Im Sinne dieser Rechtslage kann es nicht als rechtswidrig erkannt werden, wenn die belangte Behörde davon ausging, daß mit der bloß allgemeinen Behauptung, der Parkschein sei böswillig von einem Dritten entfernt worden, die Glaubhaftmachung für mangelndes Verschulden des Beschwerdeführers an der angelasteten Verwaltungsübertretung als nicht erbracht anzusehen sei.
An dieser Beurteilung vermag auch das Beschwerdevorbringen nichts zu ändern, die belangte Behörde habe ihre Bescheidbegründung auf drei Vermutungen gestützt, „nämlich, daß eine Entfernung durch Dritte ‚unwahrscheinlich‘ sei, daß ‚vielmehr wahrscheinlich anzusehen sei‘, daß die Anbringung des Parkscheines mangelhaft war und dieser herunterfiel und daß ein Windstoß den Parkschein von seinem Anbringungsort weggetragen haben könnte“. Ein fahrlässigschuldhaftes Verhalten des Beschwerdeführers könne nicht mit bloßen Vermutungen begründet werden.
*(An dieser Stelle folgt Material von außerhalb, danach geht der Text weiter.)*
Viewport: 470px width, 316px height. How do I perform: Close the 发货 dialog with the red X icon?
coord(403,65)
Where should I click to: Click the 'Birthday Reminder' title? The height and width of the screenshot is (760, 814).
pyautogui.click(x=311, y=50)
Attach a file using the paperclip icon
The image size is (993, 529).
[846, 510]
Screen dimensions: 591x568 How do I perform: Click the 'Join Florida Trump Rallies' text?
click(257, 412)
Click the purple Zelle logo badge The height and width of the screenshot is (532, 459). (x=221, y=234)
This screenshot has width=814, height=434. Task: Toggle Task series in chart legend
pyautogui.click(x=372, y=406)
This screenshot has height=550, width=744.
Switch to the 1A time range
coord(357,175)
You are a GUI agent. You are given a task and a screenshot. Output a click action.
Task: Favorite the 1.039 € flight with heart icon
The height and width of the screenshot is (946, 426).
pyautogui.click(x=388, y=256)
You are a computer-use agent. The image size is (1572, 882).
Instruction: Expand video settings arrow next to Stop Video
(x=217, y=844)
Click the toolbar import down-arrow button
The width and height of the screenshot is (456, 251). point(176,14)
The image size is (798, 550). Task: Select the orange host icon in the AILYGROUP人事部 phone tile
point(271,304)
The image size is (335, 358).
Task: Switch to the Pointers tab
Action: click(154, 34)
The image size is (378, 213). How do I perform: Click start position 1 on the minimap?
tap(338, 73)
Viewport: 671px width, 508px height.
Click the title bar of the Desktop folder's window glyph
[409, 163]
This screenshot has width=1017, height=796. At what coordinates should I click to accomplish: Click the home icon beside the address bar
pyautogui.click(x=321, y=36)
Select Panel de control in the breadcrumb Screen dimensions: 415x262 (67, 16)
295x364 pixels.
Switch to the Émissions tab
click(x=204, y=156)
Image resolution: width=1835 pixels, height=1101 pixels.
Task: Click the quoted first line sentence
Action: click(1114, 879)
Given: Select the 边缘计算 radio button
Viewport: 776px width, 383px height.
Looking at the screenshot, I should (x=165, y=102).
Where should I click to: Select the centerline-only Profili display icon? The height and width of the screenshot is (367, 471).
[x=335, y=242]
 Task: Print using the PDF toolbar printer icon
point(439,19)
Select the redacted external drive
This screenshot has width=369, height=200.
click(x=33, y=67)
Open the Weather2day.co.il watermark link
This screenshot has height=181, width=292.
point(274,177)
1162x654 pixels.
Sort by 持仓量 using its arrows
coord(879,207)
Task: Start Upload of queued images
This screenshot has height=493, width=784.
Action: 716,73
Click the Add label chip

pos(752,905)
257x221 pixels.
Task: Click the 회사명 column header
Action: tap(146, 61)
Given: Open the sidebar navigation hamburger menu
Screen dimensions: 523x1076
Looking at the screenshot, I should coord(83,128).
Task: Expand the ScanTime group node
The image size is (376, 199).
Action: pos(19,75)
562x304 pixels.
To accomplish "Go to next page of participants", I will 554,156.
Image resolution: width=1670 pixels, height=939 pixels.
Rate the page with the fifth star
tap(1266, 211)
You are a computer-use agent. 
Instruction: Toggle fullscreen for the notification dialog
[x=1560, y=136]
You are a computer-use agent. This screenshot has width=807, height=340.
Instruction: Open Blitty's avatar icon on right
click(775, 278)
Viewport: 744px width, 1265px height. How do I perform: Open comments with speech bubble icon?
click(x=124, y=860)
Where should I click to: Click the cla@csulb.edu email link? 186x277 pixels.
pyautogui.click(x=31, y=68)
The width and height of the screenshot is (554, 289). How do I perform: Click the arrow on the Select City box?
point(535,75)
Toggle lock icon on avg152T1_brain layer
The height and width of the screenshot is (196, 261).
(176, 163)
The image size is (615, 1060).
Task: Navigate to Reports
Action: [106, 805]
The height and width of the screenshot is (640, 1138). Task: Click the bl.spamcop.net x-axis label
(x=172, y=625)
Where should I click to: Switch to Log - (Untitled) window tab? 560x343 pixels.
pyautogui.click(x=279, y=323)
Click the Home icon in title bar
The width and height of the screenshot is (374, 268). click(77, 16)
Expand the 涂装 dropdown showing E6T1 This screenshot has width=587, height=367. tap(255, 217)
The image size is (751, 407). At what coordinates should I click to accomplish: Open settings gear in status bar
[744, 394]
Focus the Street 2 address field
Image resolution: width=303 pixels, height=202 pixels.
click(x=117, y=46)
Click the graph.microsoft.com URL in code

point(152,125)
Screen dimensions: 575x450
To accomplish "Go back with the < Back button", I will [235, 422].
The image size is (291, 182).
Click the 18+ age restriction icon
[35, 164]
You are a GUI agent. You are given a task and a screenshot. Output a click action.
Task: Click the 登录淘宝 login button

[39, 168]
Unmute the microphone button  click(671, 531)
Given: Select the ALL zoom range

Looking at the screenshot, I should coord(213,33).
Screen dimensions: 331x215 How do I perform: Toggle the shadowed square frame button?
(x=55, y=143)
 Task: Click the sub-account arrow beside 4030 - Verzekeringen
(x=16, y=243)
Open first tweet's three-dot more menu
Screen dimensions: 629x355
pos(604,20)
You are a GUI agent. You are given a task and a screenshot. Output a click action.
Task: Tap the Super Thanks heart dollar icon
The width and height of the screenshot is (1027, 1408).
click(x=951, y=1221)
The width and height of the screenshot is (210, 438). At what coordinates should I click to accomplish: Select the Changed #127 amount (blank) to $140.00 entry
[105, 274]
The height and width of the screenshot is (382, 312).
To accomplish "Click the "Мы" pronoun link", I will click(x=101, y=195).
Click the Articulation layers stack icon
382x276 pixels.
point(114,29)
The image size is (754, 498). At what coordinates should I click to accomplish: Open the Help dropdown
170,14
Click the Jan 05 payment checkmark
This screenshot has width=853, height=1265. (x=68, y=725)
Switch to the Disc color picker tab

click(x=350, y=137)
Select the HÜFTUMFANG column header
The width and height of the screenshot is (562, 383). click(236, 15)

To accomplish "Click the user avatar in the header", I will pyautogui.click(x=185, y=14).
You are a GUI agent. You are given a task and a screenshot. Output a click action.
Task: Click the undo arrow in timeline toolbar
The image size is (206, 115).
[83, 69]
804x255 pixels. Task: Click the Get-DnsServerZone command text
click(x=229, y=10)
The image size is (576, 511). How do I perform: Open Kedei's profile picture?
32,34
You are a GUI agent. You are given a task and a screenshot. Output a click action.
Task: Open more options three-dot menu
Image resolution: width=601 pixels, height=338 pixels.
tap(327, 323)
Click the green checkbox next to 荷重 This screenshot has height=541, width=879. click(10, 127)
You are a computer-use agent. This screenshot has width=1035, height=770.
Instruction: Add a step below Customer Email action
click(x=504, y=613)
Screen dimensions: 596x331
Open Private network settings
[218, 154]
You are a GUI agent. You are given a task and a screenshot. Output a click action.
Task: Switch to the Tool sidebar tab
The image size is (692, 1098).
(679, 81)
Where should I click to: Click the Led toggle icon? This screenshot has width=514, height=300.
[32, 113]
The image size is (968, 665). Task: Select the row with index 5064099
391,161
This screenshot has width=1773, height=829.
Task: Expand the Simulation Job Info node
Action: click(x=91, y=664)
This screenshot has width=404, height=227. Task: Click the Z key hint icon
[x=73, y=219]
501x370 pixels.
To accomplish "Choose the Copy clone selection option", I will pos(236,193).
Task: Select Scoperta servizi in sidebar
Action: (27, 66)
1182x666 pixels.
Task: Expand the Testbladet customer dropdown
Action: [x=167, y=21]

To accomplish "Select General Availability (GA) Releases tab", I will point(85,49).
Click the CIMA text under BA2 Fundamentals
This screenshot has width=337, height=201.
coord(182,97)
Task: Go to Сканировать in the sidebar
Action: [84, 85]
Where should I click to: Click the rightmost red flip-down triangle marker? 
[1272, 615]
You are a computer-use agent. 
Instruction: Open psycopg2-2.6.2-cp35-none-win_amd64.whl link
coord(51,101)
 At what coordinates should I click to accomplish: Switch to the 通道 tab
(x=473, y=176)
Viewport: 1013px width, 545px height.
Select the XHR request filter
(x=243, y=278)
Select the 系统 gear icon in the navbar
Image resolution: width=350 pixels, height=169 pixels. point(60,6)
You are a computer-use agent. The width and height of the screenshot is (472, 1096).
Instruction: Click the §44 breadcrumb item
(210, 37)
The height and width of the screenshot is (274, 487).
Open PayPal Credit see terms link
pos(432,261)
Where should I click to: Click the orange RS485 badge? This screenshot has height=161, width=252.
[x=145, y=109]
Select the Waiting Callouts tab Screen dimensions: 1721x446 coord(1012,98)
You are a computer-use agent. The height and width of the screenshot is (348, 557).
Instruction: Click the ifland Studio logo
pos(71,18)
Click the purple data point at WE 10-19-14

Dieses Vorbringen vermag schon deshalb eine Rechtswidrigkeit des angefochtenen Bescheides nicht aufzuzeigen, weil - wie bereits ausgeführt - bei Ungehorsamsdelikten von vornherein die Vermutung eines Verschuldens (in Form fahrlässigen Verhaltens) des Täters besteht. Es ist vielmehr Sache des Täters, diese Vermutung seines Verschuldens - durch Glaubhaftmachung - zu widerlegen. Daß aber die - hinsichtlich dieser Glaubhaftmachung - im Rahmen der Beweiswürdigung von der Behörde angestellten Erwägungen unschlüssig wären, vermag der. Verwaltungsgerichtshof auch im Lichte des Beschwerdevorbringens nicht zu erkennen.
Die Beschwerde erweist sich daher im Rahmen des geltend gemachten Beschwerdepunktes als unbegründet und war gemäß § 42 Abs. 1 VwGG abzuweisen.
Die Kostenentscheidung gründet sich auf die §§ 47 ff VwGG in Verbindung mit der Verordnung BGBl. Nr. 206/1989.